:: Information provided

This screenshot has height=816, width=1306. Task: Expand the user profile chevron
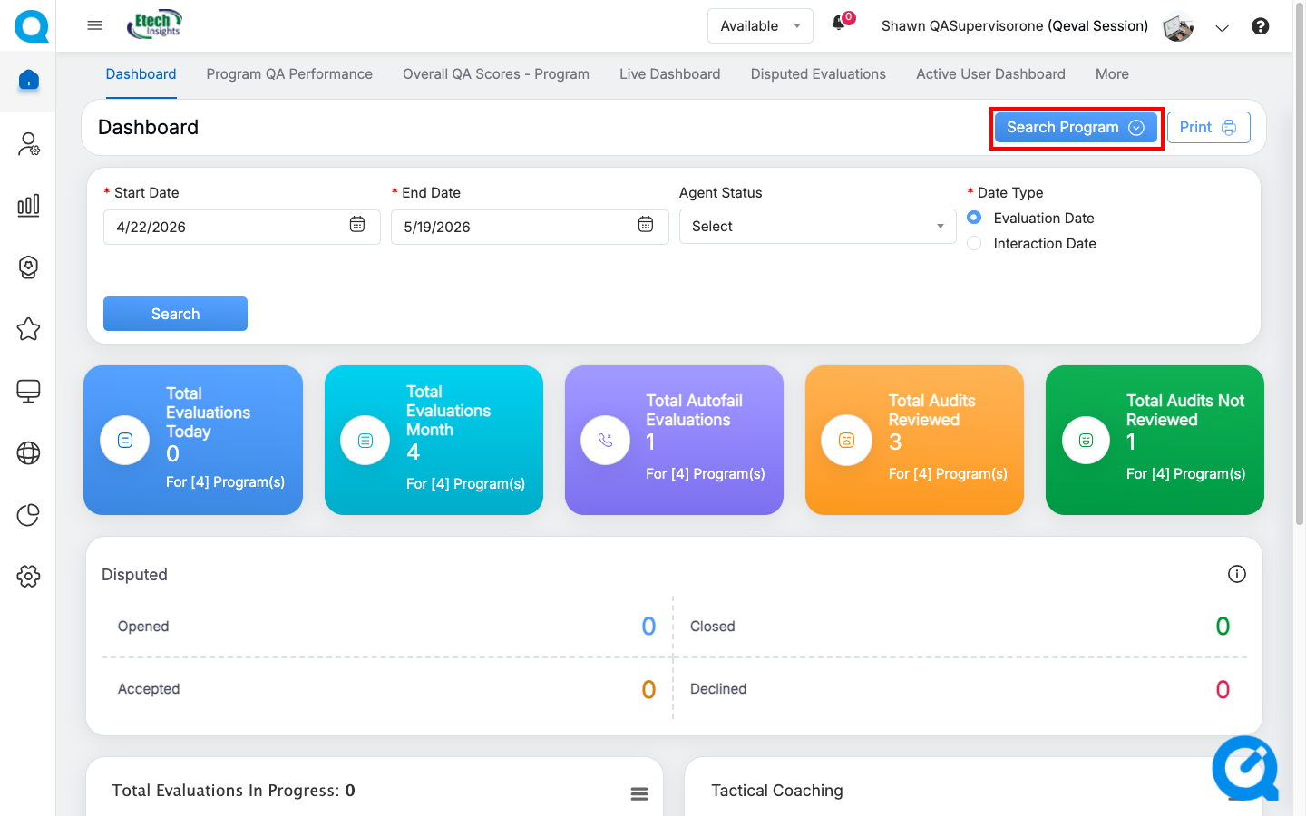1222,28
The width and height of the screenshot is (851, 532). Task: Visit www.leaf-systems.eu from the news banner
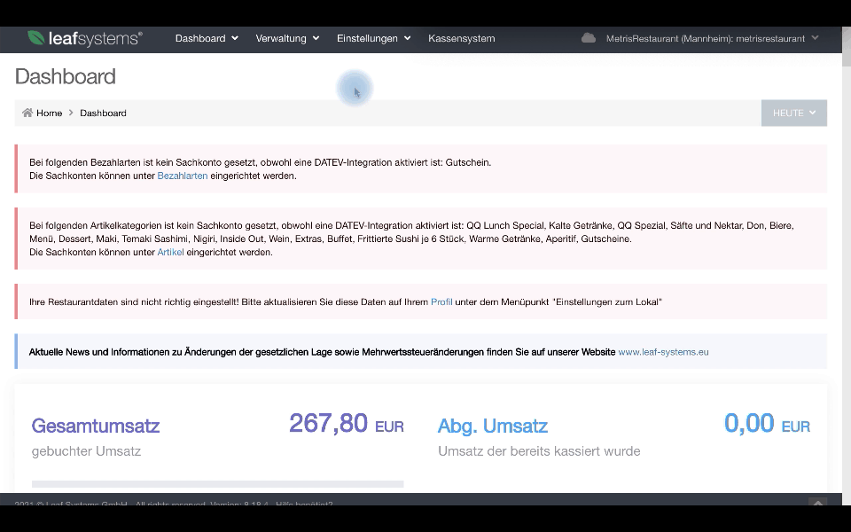(663, 351)
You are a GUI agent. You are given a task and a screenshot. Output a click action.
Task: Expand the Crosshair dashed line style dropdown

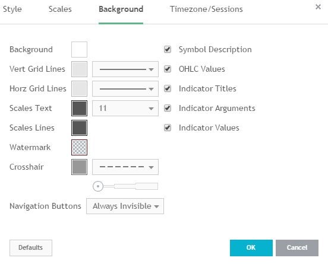125,167
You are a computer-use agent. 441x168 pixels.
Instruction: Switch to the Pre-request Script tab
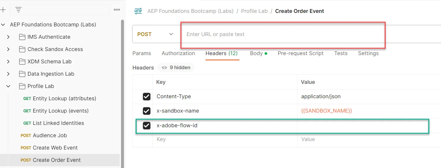[301, 53]
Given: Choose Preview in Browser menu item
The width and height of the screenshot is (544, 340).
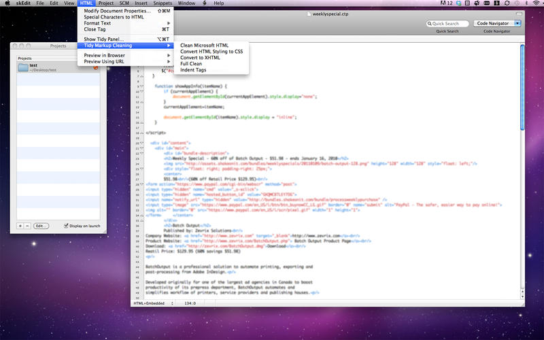Looking at the screenshot, I should pos(104,55).
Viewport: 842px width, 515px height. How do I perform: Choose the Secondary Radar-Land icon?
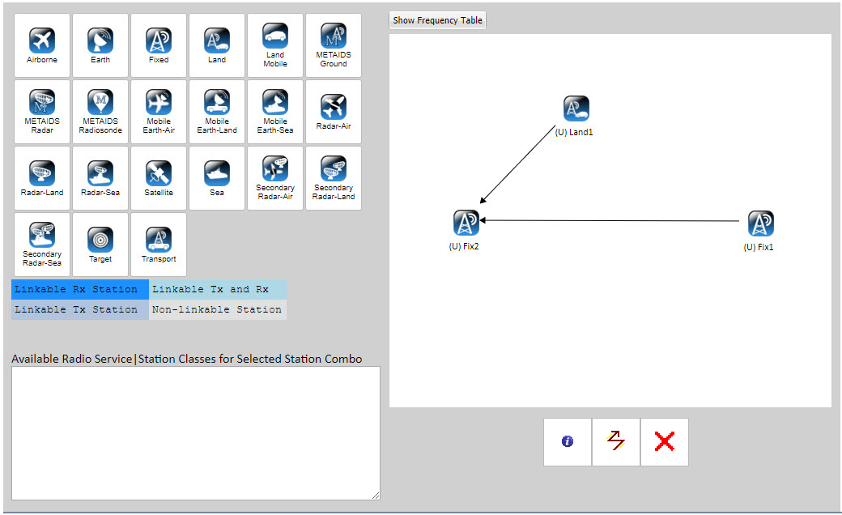pos(333,172)
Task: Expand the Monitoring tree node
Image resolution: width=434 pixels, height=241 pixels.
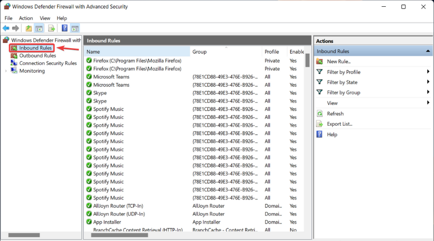Action: [6, 71]
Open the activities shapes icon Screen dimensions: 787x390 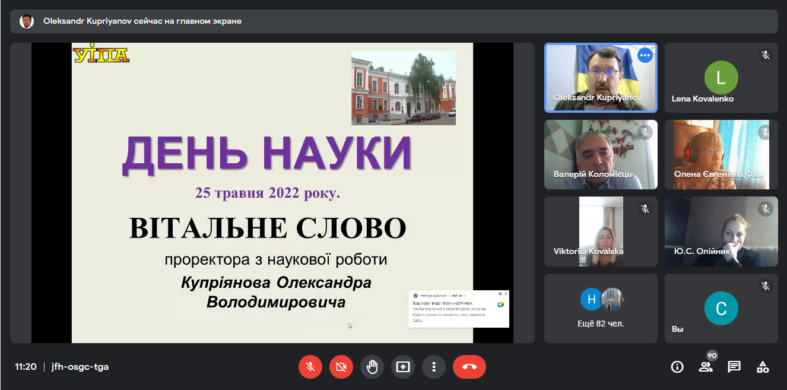point(763,367)
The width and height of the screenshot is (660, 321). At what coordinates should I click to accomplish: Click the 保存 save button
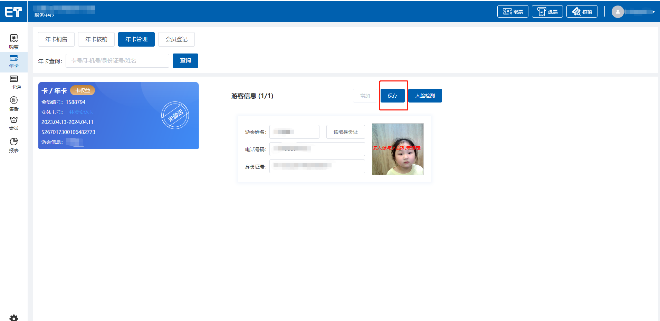click(392, 96)
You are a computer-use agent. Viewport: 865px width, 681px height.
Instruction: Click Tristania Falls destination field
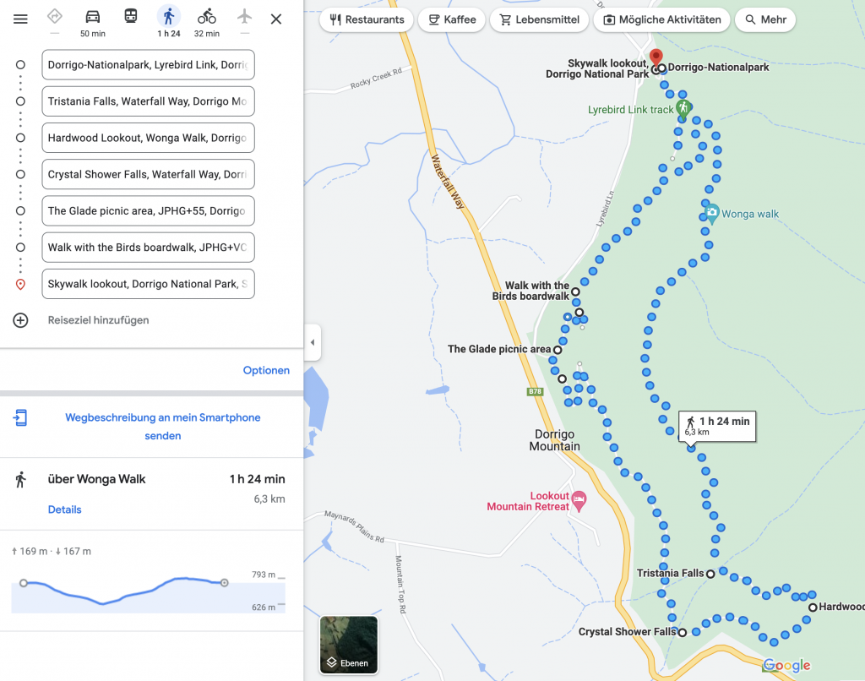coord(148,101)
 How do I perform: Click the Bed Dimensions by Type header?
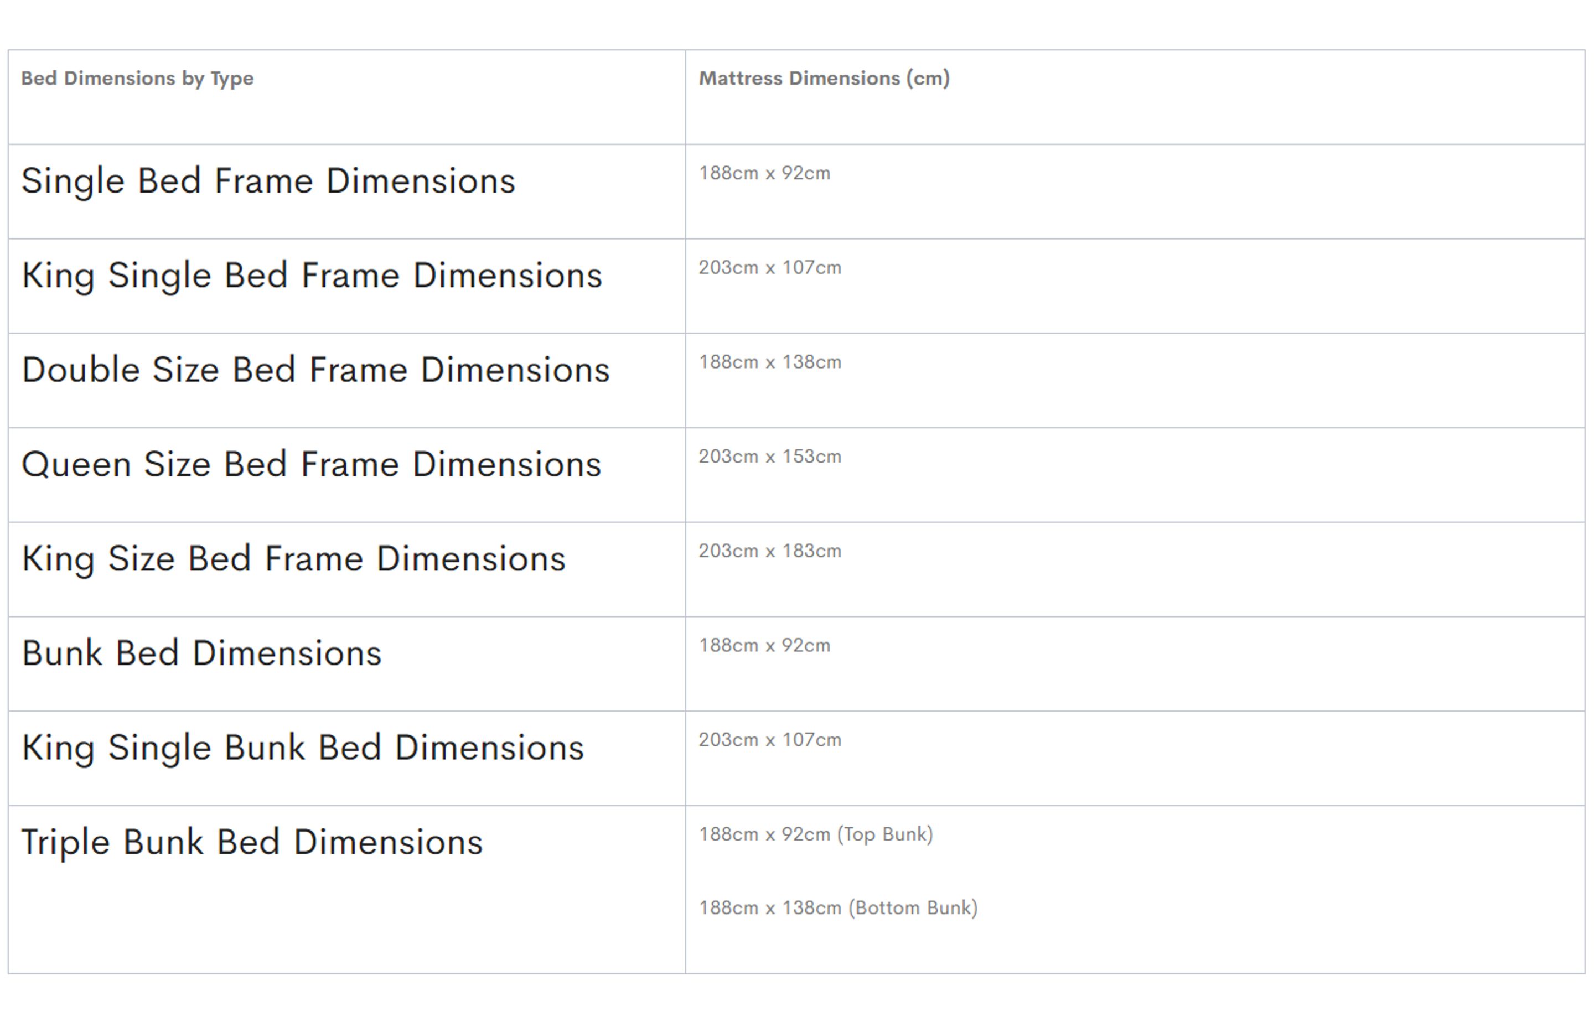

::::

## Task to carry out
Considering only the data above, return the lines in which "agent" occurs.

## Written response
You are a GUI agent. You are given a task and a screenshot. Output a click action.
You are a computer-use agent. 441x168 pixels.
You are a computer-use agent. Viewport: 865px width, 681px height.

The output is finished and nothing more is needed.